Gleichzeitig geht auch eine Botschaft an die Menschen (hier sind vermutlich kulturell eher die Männer betroffen, aber auch das geht grundsätzlich an alle), die Schwierigkeiten haben, ein Nein als solches zu hören, weil ihnen vielleicht eingeredet wurde, sie müssten sich nur genügend anstrengen, dann würden sie auch Erfolg haben. Diese Botschaft ist: Macht die Ohren auf, hört auf das, was vom anderen kommt, so früh wie möglich.

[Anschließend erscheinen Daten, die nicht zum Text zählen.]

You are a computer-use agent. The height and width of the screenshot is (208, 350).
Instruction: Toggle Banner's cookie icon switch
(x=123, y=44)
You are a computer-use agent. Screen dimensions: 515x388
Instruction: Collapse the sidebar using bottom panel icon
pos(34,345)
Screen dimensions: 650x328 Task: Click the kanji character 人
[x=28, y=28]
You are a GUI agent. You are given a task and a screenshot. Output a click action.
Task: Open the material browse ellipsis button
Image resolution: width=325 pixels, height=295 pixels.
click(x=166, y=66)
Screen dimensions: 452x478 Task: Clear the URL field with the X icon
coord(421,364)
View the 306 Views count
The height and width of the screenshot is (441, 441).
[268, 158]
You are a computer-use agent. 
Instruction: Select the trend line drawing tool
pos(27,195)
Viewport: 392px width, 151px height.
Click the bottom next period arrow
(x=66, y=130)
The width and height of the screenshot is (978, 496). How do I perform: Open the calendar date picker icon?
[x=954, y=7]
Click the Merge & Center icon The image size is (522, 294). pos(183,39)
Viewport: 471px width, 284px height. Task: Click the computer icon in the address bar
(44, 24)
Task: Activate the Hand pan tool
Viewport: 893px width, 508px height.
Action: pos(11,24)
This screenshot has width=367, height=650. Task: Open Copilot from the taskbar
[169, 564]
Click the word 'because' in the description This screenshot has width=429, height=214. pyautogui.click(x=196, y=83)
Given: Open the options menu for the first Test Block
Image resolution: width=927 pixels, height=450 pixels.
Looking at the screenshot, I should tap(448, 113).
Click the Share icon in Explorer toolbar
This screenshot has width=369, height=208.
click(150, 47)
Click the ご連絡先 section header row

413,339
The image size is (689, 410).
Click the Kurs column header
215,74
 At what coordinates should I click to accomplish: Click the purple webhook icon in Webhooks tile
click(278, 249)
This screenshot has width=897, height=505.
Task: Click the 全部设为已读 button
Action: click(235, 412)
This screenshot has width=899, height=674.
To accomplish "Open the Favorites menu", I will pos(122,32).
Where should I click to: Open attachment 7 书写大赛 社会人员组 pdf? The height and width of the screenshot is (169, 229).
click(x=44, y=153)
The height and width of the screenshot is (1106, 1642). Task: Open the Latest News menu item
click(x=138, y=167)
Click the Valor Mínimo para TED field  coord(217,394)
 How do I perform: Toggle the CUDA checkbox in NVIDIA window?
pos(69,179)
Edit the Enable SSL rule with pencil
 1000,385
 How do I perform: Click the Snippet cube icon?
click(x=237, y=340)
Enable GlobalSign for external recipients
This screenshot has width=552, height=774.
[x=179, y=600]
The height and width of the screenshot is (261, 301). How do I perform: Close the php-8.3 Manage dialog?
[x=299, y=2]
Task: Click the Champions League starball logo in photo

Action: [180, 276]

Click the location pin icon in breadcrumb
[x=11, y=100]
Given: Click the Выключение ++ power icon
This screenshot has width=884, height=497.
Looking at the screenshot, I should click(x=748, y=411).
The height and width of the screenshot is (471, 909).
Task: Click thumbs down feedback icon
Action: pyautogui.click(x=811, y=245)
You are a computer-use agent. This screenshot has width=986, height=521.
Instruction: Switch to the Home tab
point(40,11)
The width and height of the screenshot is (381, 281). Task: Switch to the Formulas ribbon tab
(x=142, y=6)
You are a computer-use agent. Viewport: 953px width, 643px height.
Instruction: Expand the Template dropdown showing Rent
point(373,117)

Aber was fällt mir eigentlich ein, diese Appelle überhaupt auszusprechen? Der Grund ist, wie ich hoffe, sehr einfach: Ich habe erlebt, wie man diese Gegenseitigkeit erreichen kann.
Vor einiger Zeit besuchte ich eine Gemeinschaft (das ZEGG), in dem alternative Formen des Zusammenlebens erprobt werden. Es fand dort ein Seminar statt und mir war eine Teilnehmerin schon auf der Fahrt dorthin aufgefallen. Der Einfachheit halber nenne ich sie hier S. Ich hatte sie zum ersten Mal an der Bushaltestelle auf dem Weg zum Seminarhaus entdeckt. Sie wartete dort und ich war mir fast sicher, dass sie gar nicht zum gleichen Ort wie ich unterwegs war. Umso erfreuter war ich, als ich mich geirrt hatte und sie unter den Teilnehmern des Seminars entdeckte, an dem auch ich teilnehmen wollte.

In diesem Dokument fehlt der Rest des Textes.